TAJIMA crée des agglomérats de bâtiments aux proportions dantesques, où le tracé rigoureux, millimétré, industrieux, répété avec acharnement pour dire le moindre détail de la superstructure écrasante, porte des lignes de fuite qui se transforment en points de chute ou chemins de perdition.
Car au cœur de ces visions cauchemardesques de béton accumulé, mégalopoles insensées surmontées d'étranges aménagements techniques, le regard, vacillant entre nausées et émerveillement, se trouve systématiquement écrasé, perdu sous le poids d'un monstre hybride fait de verre, d'acier, de câbles et de béton armé.

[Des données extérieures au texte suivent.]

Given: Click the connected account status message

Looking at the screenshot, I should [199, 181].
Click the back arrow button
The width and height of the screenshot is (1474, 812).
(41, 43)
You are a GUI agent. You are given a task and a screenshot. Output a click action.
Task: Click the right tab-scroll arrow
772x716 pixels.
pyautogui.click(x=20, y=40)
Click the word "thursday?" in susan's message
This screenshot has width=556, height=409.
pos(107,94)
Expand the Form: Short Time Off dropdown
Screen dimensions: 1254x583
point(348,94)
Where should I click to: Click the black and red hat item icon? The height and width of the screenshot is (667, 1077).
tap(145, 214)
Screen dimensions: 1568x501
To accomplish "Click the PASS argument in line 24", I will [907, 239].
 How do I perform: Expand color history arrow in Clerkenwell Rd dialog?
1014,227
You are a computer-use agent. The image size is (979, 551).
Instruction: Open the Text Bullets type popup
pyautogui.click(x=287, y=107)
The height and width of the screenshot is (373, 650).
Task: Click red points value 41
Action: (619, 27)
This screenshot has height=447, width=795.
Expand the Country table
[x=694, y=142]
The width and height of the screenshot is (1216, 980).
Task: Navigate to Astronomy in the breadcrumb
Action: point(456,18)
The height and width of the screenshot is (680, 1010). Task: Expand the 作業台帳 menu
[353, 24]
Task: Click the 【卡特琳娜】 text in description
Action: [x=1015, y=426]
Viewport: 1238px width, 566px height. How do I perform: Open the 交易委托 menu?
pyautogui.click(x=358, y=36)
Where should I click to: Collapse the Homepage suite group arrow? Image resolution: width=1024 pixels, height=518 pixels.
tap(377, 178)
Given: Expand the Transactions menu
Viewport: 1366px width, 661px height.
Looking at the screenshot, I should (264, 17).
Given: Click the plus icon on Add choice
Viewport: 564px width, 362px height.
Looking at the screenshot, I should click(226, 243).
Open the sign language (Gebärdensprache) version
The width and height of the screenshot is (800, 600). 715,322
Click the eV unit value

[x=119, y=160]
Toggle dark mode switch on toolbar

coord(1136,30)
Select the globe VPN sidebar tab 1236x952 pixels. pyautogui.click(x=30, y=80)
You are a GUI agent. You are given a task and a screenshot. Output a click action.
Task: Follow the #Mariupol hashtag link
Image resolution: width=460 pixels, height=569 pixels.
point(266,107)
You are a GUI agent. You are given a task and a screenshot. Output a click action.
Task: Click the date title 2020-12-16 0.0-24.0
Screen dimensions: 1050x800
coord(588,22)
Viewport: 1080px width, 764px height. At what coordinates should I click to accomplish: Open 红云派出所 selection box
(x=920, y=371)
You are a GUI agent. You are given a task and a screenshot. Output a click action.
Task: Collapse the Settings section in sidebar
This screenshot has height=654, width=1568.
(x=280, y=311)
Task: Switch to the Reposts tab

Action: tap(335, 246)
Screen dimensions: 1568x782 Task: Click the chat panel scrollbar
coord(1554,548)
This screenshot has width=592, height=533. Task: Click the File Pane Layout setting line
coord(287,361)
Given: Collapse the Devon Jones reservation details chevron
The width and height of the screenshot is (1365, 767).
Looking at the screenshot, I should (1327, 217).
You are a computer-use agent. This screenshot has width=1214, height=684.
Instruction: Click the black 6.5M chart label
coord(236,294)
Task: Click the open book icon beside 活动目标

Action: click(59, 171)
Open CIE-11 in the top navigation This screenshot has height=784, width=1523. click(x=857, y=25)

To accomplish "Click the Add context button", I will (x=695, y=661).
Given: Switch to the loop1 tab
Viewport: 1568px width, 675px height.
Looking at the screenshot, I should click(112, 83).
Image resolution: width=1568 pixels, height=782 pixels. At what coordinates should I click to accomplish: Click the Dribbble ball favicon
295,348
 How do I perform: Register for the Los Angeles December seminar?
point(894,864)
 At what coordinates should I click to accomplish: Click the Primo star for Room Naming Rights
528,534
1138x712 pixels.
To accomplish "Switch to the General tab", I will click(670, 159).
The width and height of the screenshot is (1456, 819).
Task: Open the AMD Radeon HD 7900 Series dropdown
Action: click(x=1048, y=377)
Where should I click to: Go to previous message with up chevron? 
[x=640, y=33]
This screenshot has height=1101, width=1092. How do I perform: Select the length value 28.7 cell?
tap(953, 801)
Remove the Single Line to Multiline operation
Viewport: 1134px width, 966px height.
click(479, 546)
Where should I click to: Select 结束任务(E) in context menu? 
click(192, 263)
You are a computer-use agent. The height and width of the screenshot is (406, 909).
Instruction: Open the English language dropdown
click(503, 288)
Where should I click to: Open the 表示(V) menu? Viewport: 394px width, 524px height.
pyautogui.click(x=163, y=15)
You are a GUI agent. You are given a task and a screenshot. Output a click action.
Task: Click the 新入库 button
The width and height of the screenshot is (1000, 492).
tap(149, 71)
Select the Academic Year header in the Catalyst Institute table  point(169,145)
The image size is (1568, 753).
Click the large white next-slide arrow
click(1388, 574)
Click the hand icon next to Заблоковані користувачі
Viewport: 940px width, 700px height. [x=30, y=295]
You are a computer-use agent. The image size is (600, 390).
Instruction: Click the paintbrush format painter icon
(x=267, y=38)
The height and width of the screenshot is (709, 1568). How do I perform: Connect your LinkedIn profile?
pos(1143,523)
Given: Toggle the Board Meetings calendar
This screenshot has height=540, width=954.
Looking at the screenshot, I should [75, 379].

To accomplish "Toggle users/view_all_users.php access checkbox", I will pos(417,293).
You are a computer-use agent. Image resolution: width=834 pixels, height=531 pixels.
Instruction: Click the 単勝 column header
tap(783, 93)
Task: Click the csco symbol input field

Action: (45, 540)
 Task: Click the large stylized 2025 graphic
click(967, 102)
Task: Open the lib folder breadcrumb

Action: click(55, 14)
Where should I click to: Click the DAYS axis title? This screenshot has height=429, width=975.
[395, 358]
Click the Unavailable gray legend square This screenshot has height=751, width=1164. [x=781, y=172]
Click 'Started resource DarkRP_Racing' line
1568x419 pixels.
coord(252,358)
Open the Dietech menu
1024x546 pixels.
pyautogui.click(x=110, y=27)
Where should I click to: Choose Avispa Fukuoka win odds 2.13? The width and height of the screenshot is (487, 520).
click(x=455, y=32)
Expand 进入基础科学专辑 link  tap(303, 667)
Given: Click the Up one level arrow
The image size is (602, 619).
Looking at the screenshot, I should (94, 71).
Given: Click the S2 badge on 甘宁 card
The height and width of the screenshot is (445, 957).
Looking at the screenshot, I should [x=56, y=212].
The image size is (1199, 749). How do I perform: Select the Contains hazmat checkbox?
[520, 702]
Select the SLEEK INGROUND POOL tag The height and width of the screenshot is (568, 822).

Chez TAJIMA la silhouette humaine disparaît totalement au profit des lignes sévères auxquelles l'Homme s'est associé, mais les dieux, eux, sous la forme de corps de dragon et de flammes monstrueuses, semblent encore apposer leur joug, choisir du destin de ces lieux infernaux.
Au-delà des lignes et des perspectives sidérantes déployées, il y a la puissance de la vision, concentrée en un faisceau qui ne laisse place qu'à la rigueur, à la précision, à la répétition ; le dessinateur comme une machine en roue libre, en prise avec des desseins supérieurs effrayants impossibles à comprendre.
Chaos organisé, infini à portée de regard, mégamachines et tours univers édifiant un monde tourné vers une éternité qui nous échappe, le travail de Daisuke Tajima est un cosmos hypnotique dont la densité et la complexité de la structure confinent, au choix, à l'adoration ou la folie.